### Directions
Copy out all of the records below word for word, leaving out the pictures.

### Data supplied
┌────────

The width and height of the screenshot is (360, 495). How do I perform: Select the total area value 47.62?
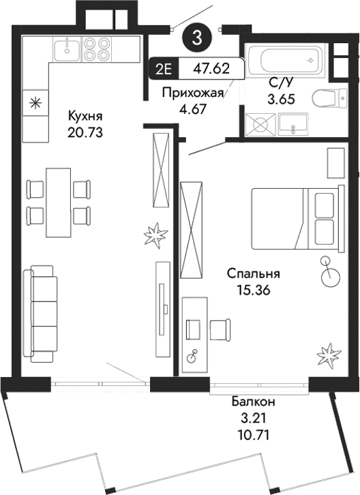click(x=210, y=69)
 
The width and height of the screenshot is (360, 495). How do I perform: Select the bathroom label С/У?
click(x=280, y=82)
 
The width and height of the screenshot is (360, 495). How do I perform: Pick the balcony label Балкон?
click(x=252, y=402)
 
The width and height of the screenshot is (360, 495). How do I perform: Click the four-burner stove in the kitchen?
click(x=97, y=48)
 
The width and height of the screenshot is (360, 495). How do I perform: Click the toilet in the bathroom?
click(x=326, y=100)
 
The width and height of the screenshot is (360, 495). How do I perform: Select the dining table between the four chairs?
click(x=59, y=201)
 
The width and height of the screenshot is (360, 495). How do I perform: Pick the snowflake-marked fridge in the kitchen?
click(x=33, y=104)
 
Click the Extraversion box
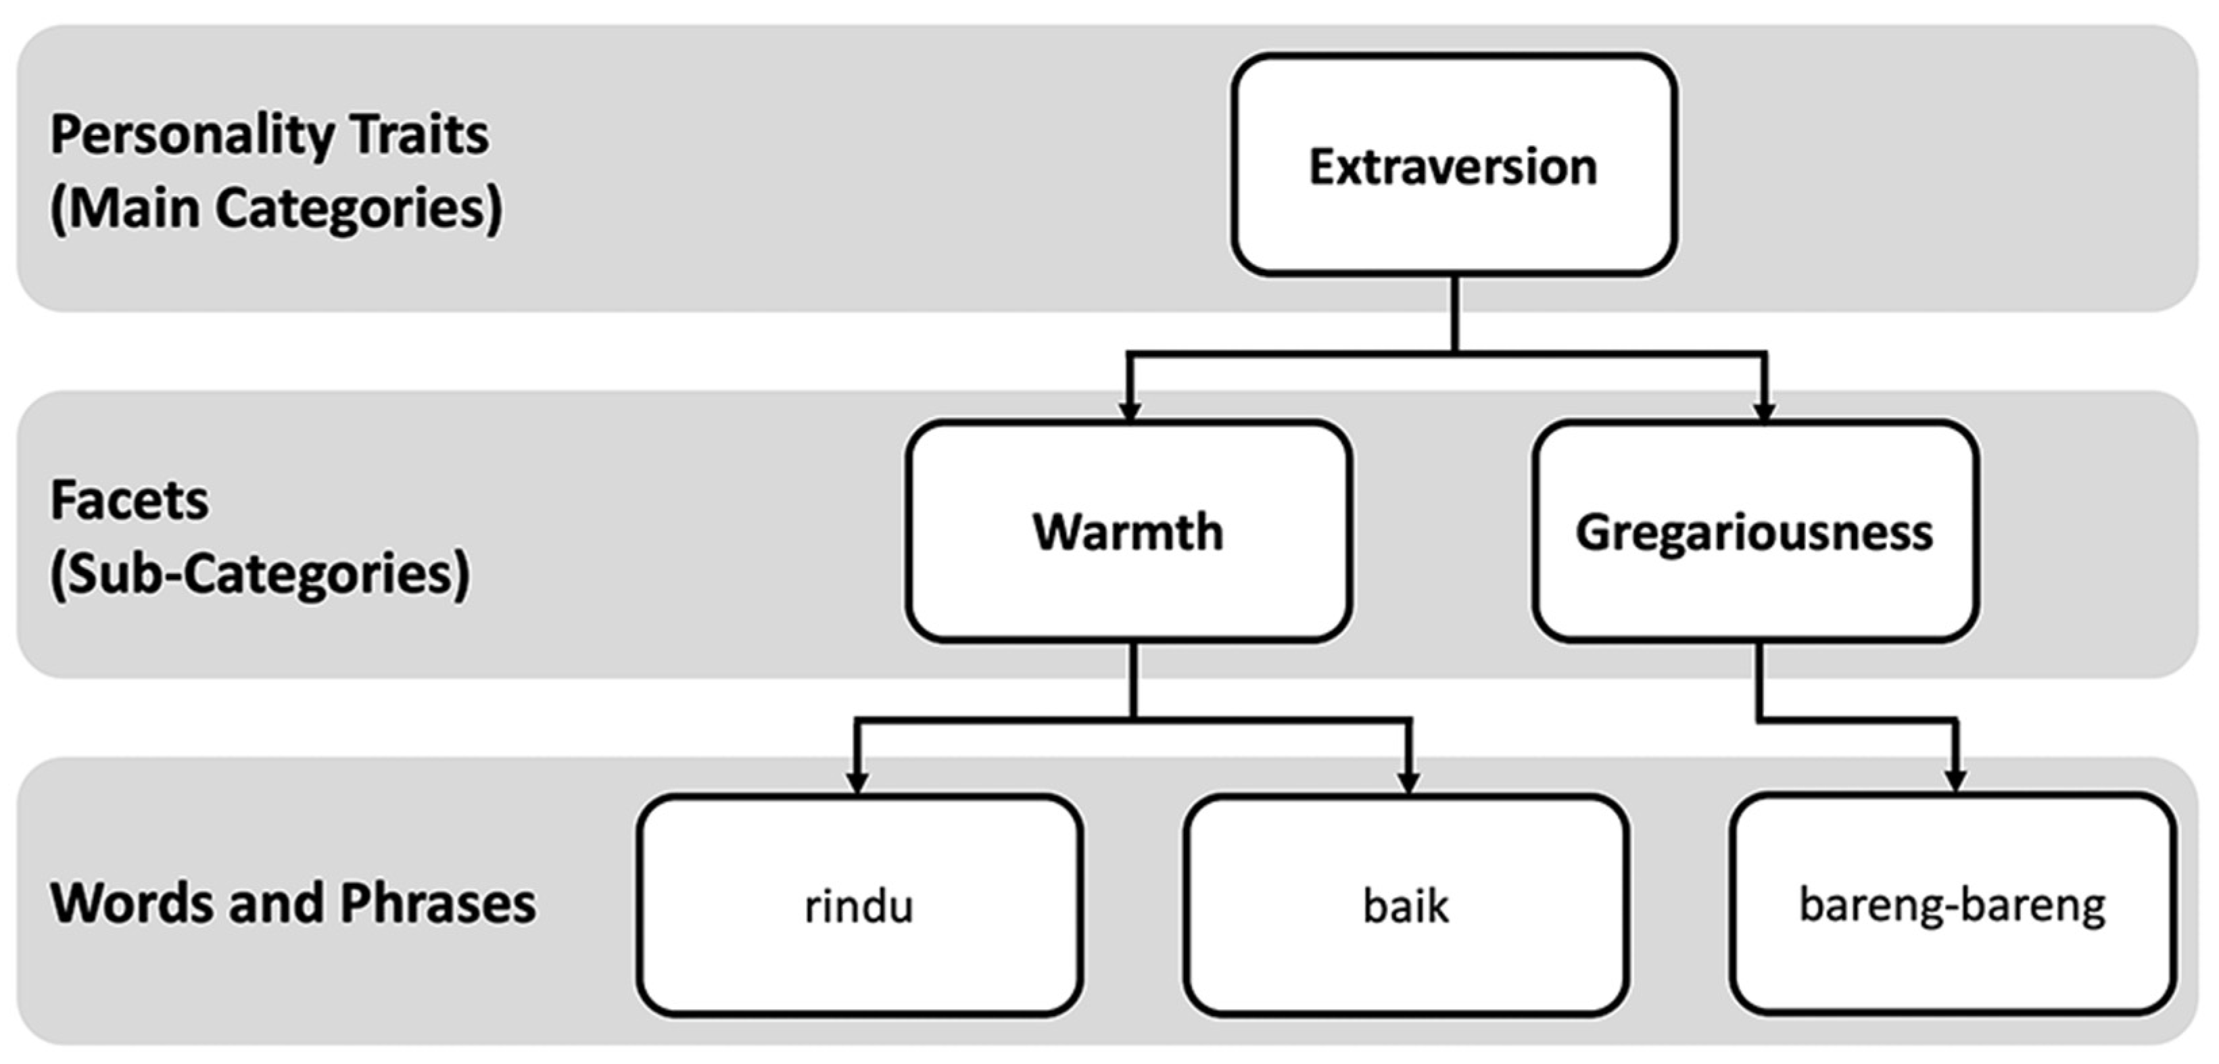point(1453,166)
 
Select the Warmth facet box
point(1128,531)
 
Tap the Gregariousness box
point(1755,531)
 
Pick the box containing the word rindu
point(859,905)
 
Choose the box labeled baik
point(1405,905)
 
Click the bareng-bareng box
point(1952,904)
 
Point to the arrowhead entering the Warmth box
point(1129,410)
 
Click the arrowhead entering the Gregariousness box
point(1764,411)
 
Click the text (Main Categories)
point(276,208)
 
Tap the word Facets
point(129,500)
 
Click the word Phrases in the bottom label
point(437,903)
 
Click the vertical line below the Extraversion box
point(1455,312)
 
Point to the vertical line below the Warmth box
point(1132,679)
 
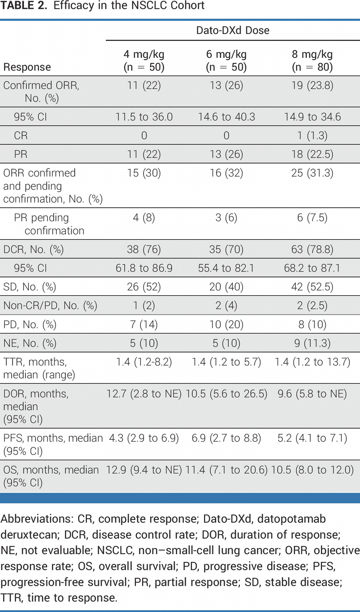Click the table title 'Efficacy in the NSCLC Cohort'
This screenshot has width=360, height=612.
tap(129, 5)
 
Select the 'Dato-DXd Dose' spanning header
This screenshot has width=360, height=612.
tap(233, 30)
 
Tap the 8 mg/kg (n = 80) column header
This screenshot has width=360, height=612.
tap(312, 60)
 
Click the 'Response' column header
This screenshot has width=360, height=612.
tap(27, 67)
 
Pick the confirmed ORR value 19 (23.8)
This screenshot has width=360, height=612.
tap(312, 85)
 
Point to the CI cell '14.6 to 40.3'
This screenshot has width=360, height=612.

└────────

### Correct answer
The width and height of the screenshot is (360, 495). How do I perform: Select the total area value 47.62?
click(x=210, y=69)
 
The width and height of the screenshot is (360, 495). How do I perform: Select the bathroom label С/У?
click(x=280, y=82)
 
The width and height of the screenshot is (360, 495). How do I perform: Pick the balcony label Балкон?
click(x=252, y=402)
 
The width and height of the screenshot is (360, 495). How do I perform: Click the four-burner stove in the kitchen?
click(x=97, y=48)
 
The width and height of the screenshot is (360, 495). How do I perform: Click the toilet in the bathroom?
click(x=326, y=100)
 
The width and height of the screenshot is (360, 495). How do I perform: Select the dining table between the four chairs?
click(x=59, y=201)
 
The width and height of the screenshot is (360, 495). How do I perform: Pick the snowflake-marked fridge in the kitchen?
click(x=33, y=104)
 
Click the Extraversion box
point(1453,166)
 
Select the Warmth facet box
point(1128,531)
 
Tap the Gregariousness box
point(1755,531)
 
Pick the box containing the word rindu
point(859,905)
 
Choose the box labeled baik
point(1405,905)
 
Click the bareng-bareng box
point(1952,904)
 
Point to the arrowhead entering the Warmth box
point(1129,410)
 
Click the arrowhead entering the Gregariousness box
point(1764,411)
 
Click the text (Main Categories)
point(276,208)
 
Tap the word Facets
point(129,500)
 
Click the word Phrases in the bottom label
point(437,903)
 
Click the vertical line below the Extraversion box
point(1455,312)
 
Point to the vertical line below the Warmth box
point(1132,679)
 
Click the table title 'Efficacy in the NSCLC Cohort'
This screenshot has width=360, height=612.
tap(129, 5)
 
Select the 'Dato-DXd Dose' spanning header
This screenshot has width=360, height=612.
tap(233, 30)
 
Tap the 8 mg/kg (n = 80) column header
This screenshot has width=360, height=612.
tap(312, 60)
 
Click the 'Response' column header
This screenshot has width=360, height=612.
tap(27, 67)
 
Pick the confirmed ORR value 19 (23.8)
This screenshot has width=360, height=612.
tap(312, 85)
 
Point to the CI cell '14.6 to 40.3'
This screenshot has width=360, height=612.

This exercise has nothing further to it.